# [Given exercise 1]
In the records, reproduce everything from the line containing "Image resolution: width=1568" down to the line containing "point(1068,395)", substituting "Logout" for "Login" and changing nothing else. Omit the pictures from your answer.

# [Passage]
Obama sent a letter to Congress, seeking the additional funding for the departments of Homeland Security and Justice to "deploy additional enforcement resources -- including immigration judges, Immigration and Customs Enforcement attorneys and asylum officers -- to focus on individuals and adults traveling with children from Central America and entering without authorization across the southwest border," the White House fact sheet said.

Those funds would help expedite the process of deporting 52,000 unaccompanied minors from Guatemala, Honduras and El Salvador who have overwhelmed the southern border since the beginning of the year. There are also 39,000 women with children who have been apprehended at the border since January.

The administration has been working with the governments of El Salvador, Guatemala, Honduras and Mexico to try to stem the migration.

The money sought Tuesday is to be used for increasing court capacity, enhanced interdiction and prosecution of criminal networks, improved repatriation and stepped up public information campaigns to explain the dangers of the trek. It is also for efforts to address the root causes of the migration, and increasing capacity to deal with the influx.

Humanitarian groups have condemned the deportation of children.

The administration is asking for $1.1 billion for Immigration and Customs Enforcement: $116 million for transportation costs, $109 million for immigration and customs enforcement and $879 million for detention and removal of undocumented adults traveling with children plus expansion of alternatives to detention programs.

Customs and Border Protection would get $433 million for operational costs, information sharing with other agencies and increased air surveillance. The Justice Department would get $64 million to hire 40 additional immigration judge teams and expand legal assistance to immigrants. The State Department and other international programs would get $300 million to support repatriation efforts and run media campaigns to dispel myths about immigration to the United States.

Some $1.8 billion would be allocated to the Department of Health and Human Services to take care of unaccompanied minors.

"Without supplemental funding, absent undertaking extraordinary measures, agencies will not have sufficient resources to adequately address this situation. HHS will be unable to address the influx of children by securing sufficient shelter capacity with the number of children held at Border Patrol stations continuing to increase, for longer periods of time," the White House said.

# [Given exercise 2]
According to the passage on immigration funding, how many additional immigration judge teams would the Justice Department hire?

# [Data to process]
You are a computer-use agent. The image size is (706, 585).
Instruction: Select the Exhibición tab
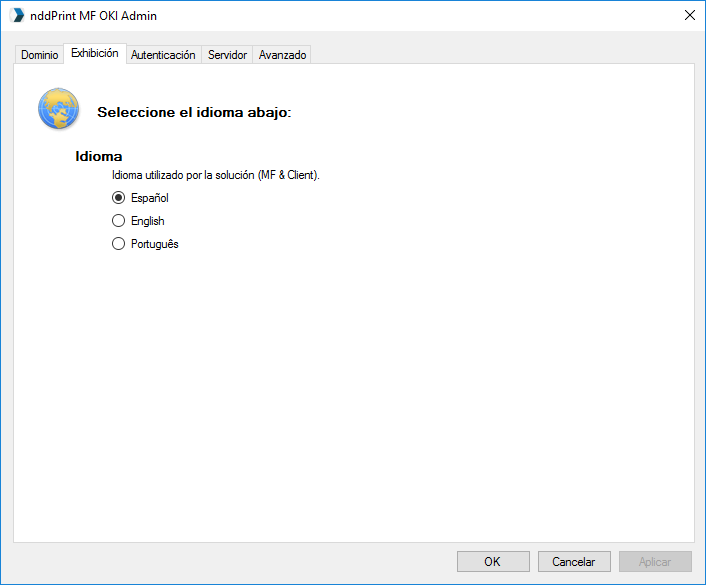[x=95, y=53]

---

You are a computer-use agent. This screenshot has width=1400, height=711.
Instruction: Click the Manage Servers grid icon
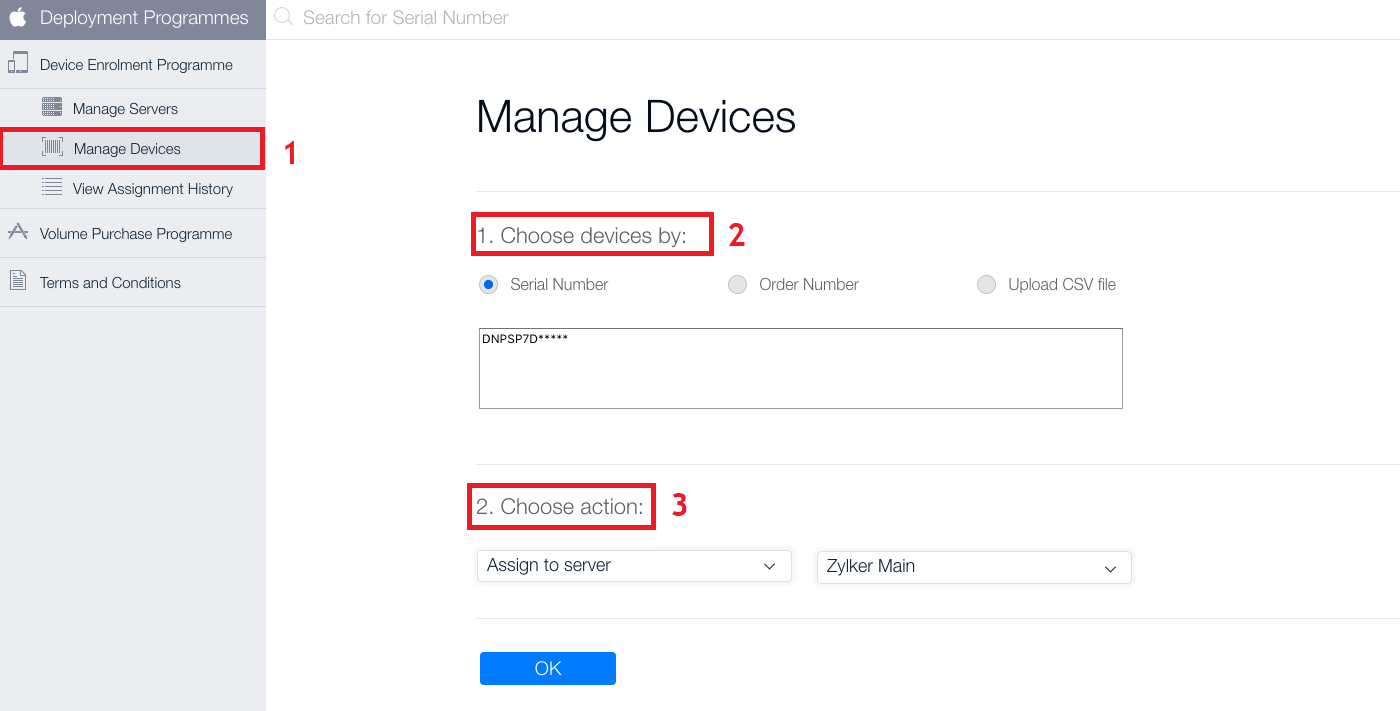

---

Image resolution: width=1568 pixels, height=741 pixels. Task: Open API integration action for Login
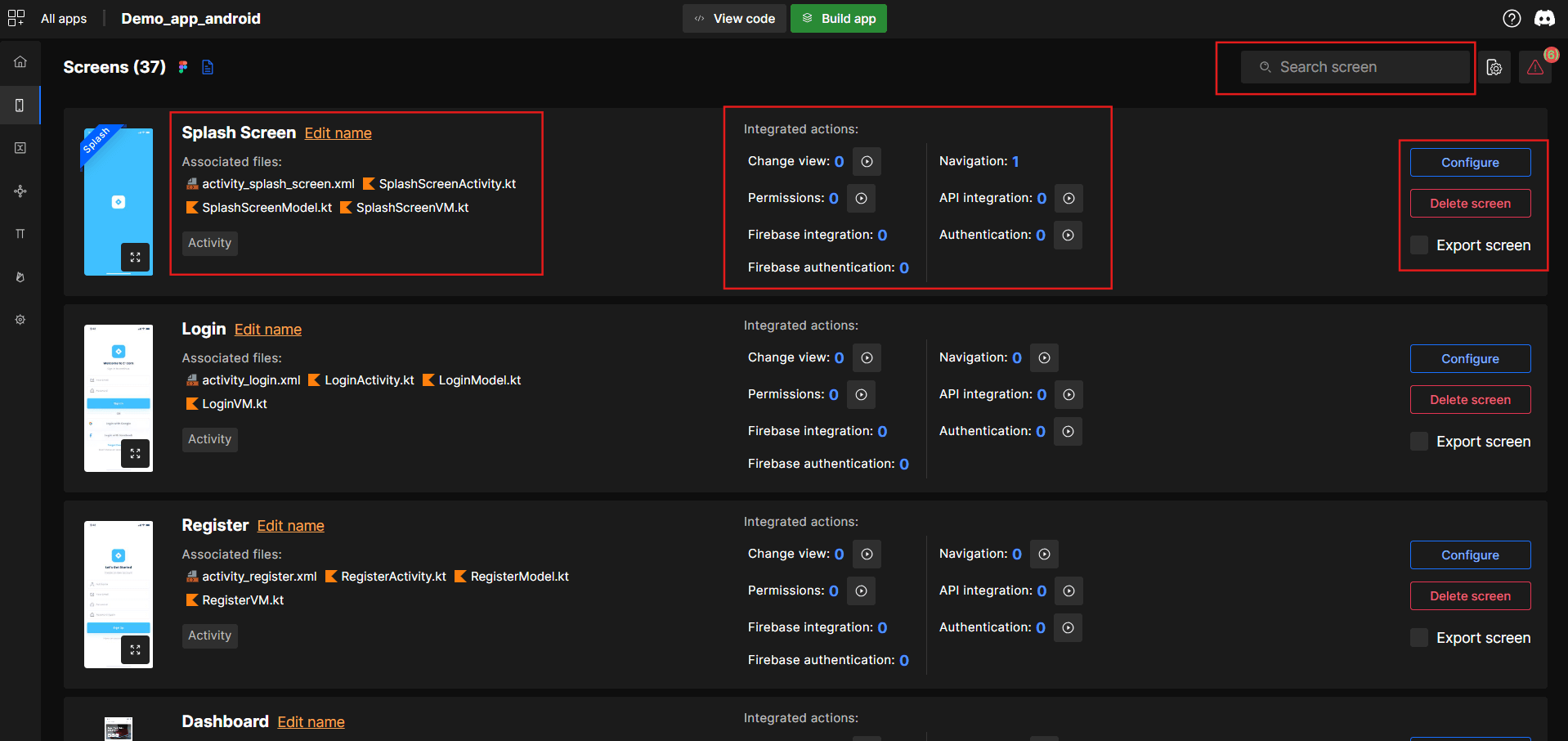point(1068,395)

# [Exercise solution 1]
Image resolution: width=1568 pixels, height=741 pixels. Task: Open API integration action for Logout
point(1068,395)

# [Exercise solution 2]
40